**Task objective:** The result should hold only the lines from the one with "You are a GUI" through the final line of the data below, transcribed exactly, pictures left out.

**Records excerpted from a collection:**
++++

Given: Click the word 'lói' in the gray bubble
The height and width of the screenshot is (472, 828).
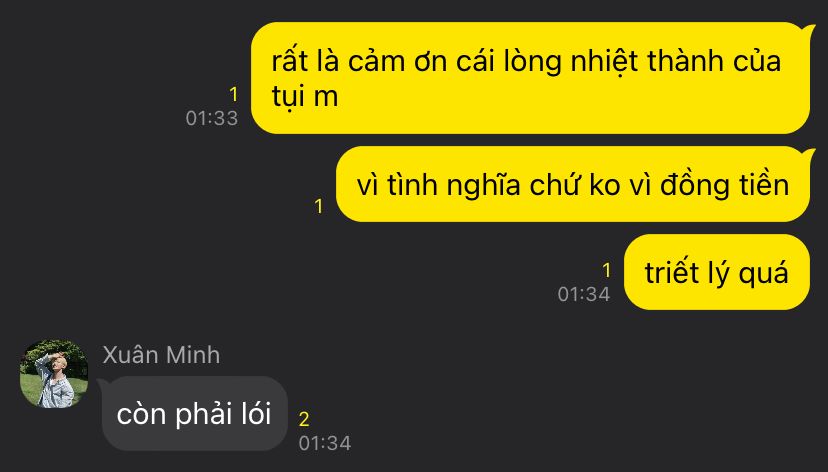Looking at the screenshot, I should [x=256, y=413].
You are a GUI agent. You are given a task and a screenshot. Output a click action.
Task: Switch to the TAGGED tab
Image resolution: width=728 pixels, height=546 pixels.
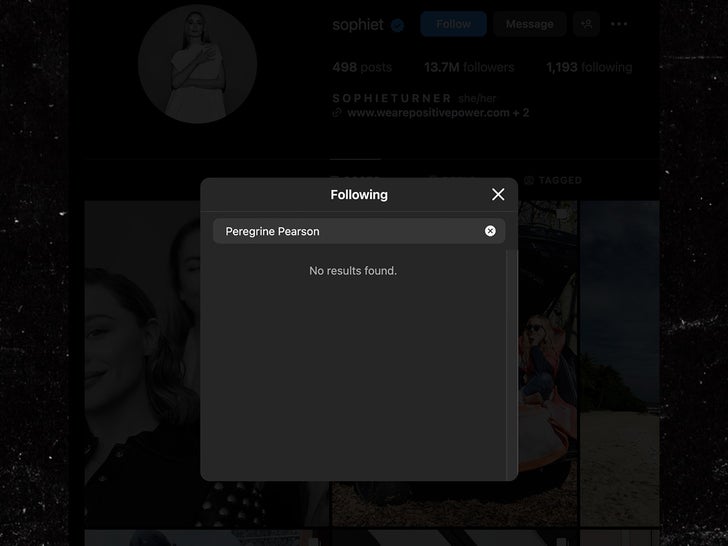click(x=559, y=180)
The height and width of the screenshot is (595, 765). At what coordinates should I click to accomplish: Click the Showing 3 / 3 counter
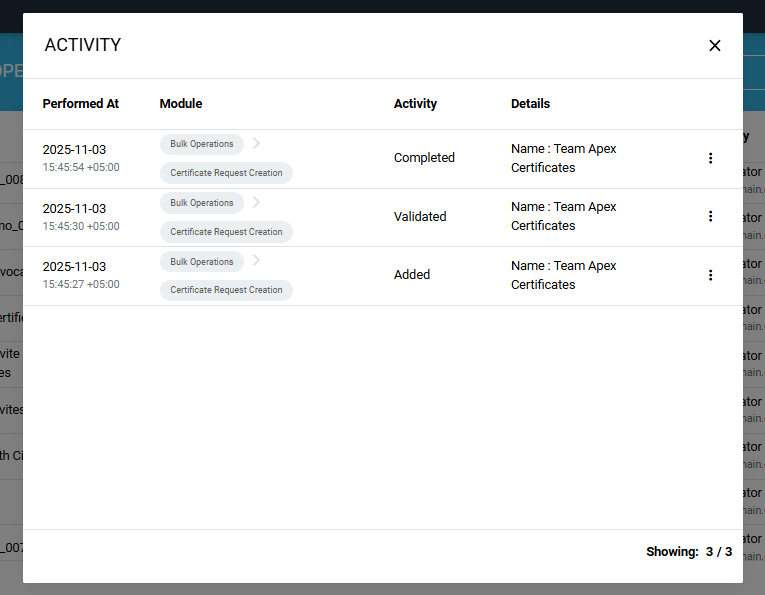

++++

**Problem solution:**
You are a GUI agent. You are given a task and a screenshot. Output a click action.
Task: Switch to the TAGGED tab
Image resolution: width=728 pixels, height=546 pixels.
click(x=559, y=180)
The height and width of the screenshot is (595, 765). At what coordinates should I click to accomplish: Click the Showing 3 / 3 counter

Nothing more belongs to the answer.